As Perth journos continue to snooze over the dregs of the silly season, News Limited has restarted its assault on the city’s “gentleman’s agreement” that neatly divides its daily newspaper market between Kerry Stokes and Rupert Murdoch.
Crikey understands that News is preparing to launch a fresh offensive across the Nullarbor, with senior Holt Street executives meeting with Sandgroper colleagues over the break to get their ducks in a row for the year ahead.
Under the informal arrangement, that would seem illegal under Australia’s strict collusion statutes, Stokes’ West runs only Monday to Saturday, while The Sunday Times picks up the circulation and advertising spoils on Sunday.
But the detente was shattered last year after Stokes’ incursion on News’ territory with the launch of a West Australian weekend edition — The Weekend West — featuring a dual Saturday-Sunday dateline, and News’ retaliatory launch of a The Sunday Times‘ “lunchbox edition” published early on Saturday to sop up some of the state’s mining-led property ad boom.
Then, in early December, News raised the stakes again, distributing a one-off Wednesday afternoon free-sheet — badged with its Perth Now website masthead — that cheekily tagged itself as the city’s “free 36-page CBD afternoon newspaper”.
Although mostly a marketing tie-up for the City of Perth’s Christmas celebrations, Perth Now still managed to contain breaking news of the questioning of prominent barrister Lloyd Rayney over a murder investigation, in the mould of other capital city giveaways such as the east coast’s MX. It was handed out, according to Perth informants, by a bevy of “scantily clad” workers stationed at key commuter hubs.
Ignoring a shared ownership stake in Foxtel through Seven’s 24% stake in ConsMedia (which holds, like News, a 25% ownership stake in the pay TV operator) the bad blood between the moguls, entrenched during the C7 debacle, continues to simmer.
WA media observers are beginning to draw their own conclusions.
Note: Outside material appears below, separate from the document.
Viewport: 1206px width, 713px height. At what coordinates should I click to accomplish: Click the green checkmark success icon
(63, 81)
Could News be about to take it to Stokes and launch a competing daily? And if so, would Murdoch be prepared to incur the wrath of US analysts who have declared the printed word dead in the sector’s desperate scramble for profits?
Sunday Times insiders say a daily isn’t on the horizon quite yet, despite the rumour that has been bubbling away ever since Rupert visited the Sunday Times new headquarters in 2009, where he reportedly remarked that the fresh bunker “makes me want to put out a daily newspaper in this city”.
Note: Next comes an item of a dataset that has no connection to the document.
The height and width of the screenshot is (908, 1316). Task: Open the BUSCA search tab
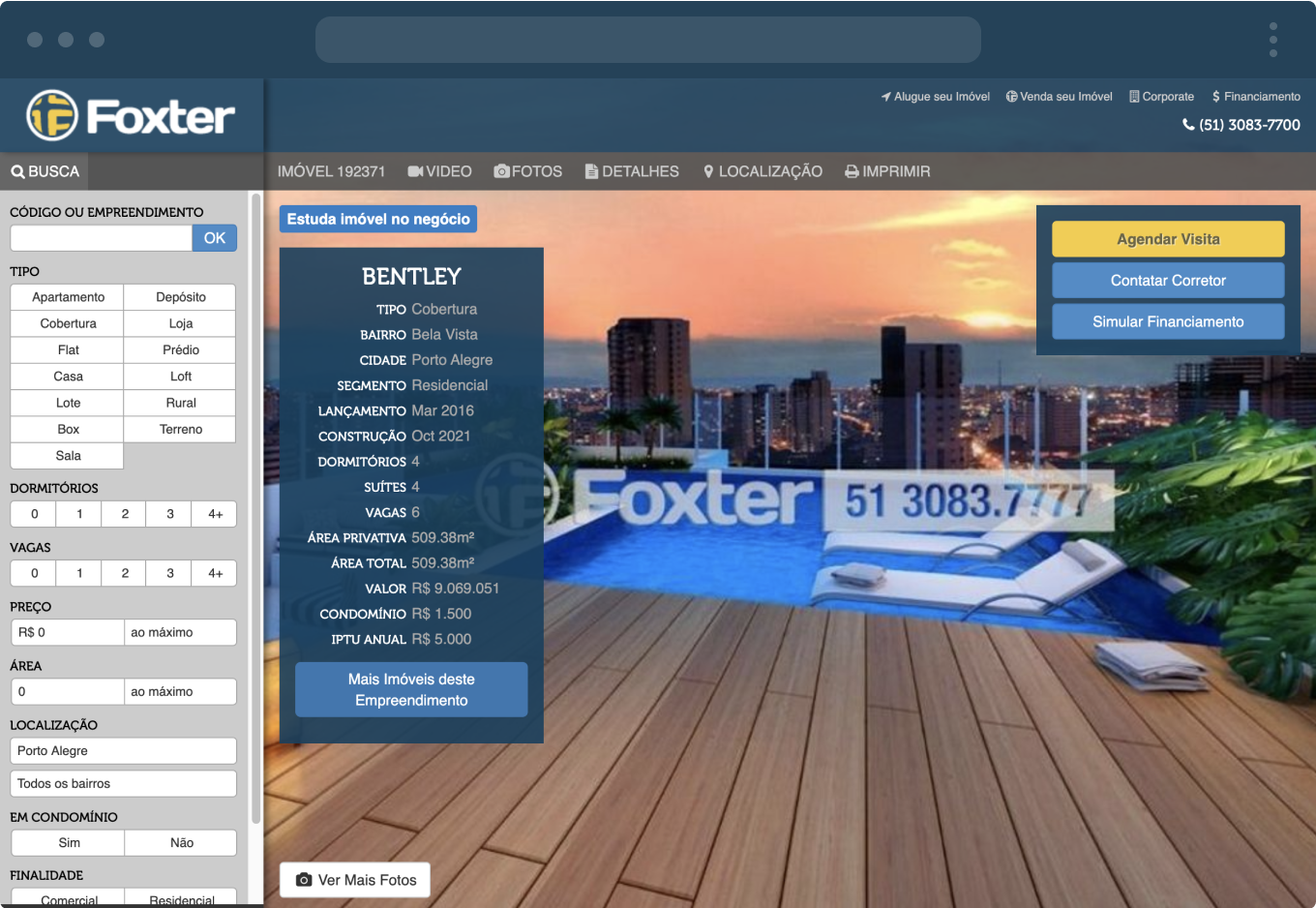(x=45, y=171)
The insider said that while a new daily tabloid seemed unlikely in the short term, News could move to expand the Perth Now brand into a daily tablet. The company had hired 10 additional staff, including several “kids with video cameras” and the fresh content could then be tailored for the much-hyped News paywall.
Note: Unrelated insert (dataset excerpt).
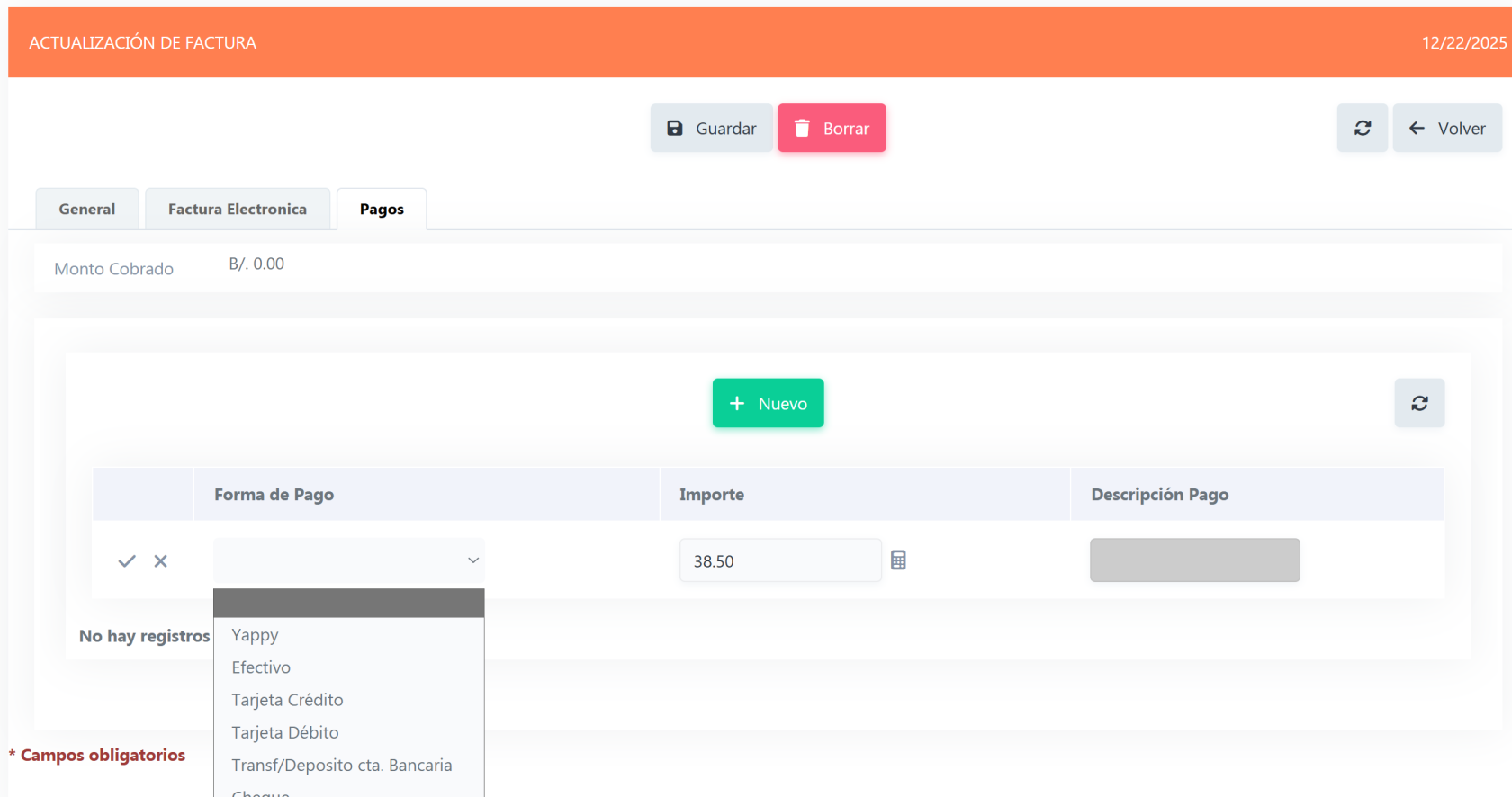Select the Pagos tab
The image size is (1512, 797).
coord(382,210)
“There probably won’t be a daily newspaper but they’ll probably be some package that comes into your inbox on an iPad, for example. This could well be the daily newspaper Rupert has been dreaming about for all these years.”
(The source added that the extra investment in editorial could come at the expense of sub-editorial staff, with “vicious rumours” continuing to circulate that about six Sunday Times subs could be sent east to Adelaide to work in the NewsCentral sub-hub, already home to the Northern Territory News.)
Real estate ads in the humongous 300-page Saturday edition of The Weekend West makes up the lion’s share of WAN’s $96 million profit last financial year and any Murdoch salvo would aim to siphon some of that largesse into News coffers.
But renowned WA media watcher Tim Treadgold told Crikey that with Murdoch preoccupied by the News of the World saga and the reality that broadcast mediums such as Fox News are the company’s major focus, the expansion of The Sunday Times, which Rupert bought in 1954, would take second fiddle.
“The Sunday Times is the flea in the ear of the great Rupert … in time of Empire it’s the classic Luke Skywalker distraction while Rupert plays Darth Vader,” he said.